>> start

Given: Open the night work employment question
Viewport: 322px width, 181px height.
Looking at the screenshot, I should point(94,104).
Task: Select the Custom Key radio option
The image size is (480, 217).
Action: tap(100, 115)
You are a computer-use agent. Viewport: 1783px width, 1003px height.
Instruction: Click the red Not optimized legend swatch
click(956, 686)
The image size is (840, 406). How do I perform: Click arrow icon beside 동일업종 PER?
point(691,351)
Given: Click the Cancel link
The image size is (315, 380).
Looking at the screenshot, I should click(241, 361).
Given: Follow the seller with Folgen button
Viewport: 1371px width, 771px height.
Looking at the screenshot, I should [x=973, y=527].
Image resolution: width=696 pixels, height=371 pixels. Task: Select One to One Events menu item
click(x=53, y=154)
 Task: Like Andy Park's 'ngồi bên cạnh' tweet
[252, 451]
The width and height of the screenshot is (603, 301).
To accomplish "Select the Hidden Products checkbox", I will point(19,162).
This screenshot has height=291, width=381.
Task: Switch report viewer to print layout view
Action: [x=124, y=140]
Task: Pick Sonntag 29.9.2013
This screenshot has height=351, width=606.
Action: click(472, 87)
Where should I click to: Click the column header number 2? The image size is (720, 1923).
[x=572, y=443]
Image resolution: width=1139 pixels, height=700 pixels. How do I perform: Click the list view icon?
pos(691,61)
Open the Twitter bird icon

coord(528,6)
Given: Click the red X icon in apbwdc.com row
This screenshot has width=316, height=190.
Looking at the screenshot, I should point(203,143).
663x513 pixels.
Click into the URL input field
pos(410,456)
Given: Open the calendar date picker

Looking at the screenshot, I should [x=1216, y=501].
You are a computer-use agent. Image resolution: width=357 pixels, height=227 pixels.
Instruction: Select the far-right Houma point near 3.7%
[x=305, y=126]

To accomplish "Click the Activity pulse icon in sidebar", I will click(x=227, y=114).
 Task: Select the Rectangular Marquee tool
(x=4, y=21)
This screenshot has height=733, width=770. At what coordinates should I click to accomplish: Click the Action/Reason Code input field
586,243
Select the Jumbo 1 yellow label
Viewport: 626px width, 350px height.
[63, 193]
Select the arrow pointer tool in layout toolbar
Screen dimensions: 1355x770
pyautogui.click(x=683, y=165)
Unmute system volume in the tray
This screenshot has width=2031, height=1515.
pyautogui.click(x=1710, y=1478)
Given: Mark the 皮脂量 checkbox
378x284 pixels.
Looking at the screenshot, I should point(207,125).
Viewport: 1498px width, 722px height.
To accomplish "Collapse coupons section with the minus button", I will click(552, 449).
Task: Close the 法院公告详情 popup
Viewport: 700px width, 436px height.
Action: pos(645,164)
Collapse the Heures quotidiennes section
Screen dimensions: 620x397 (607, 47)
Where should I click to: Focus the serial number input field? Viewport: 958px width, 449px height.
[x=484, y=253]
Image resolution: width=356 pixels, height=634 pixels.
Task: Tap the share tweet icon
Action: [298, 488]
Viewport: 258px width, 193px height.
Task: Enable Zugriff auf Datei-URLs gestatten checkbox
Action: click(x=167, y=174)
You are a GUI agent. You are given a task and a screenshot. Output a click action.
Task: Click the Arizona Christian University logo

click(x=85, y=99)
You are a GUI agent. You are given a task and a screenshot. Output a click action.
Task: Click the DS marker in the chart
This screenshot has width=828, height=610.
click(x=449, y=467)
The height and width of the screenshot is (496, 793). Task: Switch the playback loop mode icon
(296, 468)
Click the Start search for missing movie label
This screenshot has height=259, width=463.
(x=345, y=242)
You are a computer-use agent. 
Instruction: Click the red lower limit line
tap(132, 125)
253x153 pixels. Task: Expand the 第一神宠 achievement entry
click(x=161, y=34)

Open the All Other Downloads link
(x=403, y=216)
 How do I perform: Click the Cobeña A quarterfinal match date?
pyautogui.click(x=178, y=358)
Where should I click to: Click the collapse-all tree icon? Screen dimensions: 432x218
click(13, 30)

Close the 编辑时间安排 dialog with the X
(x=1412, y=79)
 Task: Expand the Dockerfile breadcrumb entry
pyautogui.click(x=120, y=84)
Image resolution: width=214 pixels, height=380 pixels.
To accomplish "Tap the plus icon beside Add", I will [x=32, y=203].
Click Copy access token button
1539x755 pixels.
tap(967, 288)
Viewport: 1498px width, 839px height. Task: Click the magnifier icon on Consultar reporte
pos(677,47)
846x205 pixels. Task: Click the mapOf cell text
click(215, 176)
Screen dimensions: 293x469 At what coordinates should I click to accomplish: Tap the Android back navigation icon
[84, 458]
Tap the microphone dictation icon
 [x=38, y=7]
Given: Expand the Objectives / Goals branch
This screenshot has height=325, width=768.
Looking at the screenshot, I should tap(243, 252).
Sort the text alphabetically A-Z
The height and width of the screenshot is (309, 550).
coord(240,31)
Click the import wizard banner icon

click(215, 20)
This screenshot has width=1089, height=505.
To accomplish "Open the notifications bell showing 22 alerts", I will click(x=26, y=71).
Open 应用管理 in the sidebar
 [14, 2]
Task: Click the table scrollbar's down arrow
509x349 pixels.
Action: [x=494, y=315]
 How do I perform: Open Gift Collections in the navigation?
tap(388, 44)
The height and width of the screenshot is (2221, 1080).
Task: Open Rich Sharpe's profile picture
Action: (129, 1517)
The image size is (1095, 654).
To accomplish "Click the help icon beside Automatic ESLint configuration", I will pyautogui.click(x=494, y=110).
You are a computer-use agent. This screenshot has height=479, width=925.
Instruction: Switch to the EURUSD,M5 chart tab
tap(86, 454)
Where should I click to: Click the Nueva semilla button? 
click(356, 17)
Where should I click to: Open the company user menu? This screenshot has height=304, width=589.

>> end

[Task prompt]:
Render as a JSON list of strings, one string per line and leaving out blank lines, the lines beginning with the line that contains "Where should I click to: Focus" and ending with the line that contains "Viewport: 258px width, 193px height.", both included.

[Complete answer]:
[
  "Where should I click to: Focus the serial number input field? Viewport: 958px width, 449px height.",
  "[x=484, y=253]",
  "Image resolution: width=356 pixels, height=634 pixels.",
  "Task: Tap the share tweet icon",
  "Action: [298, 488]",
  "Viewport: 258px width, 193px height."
]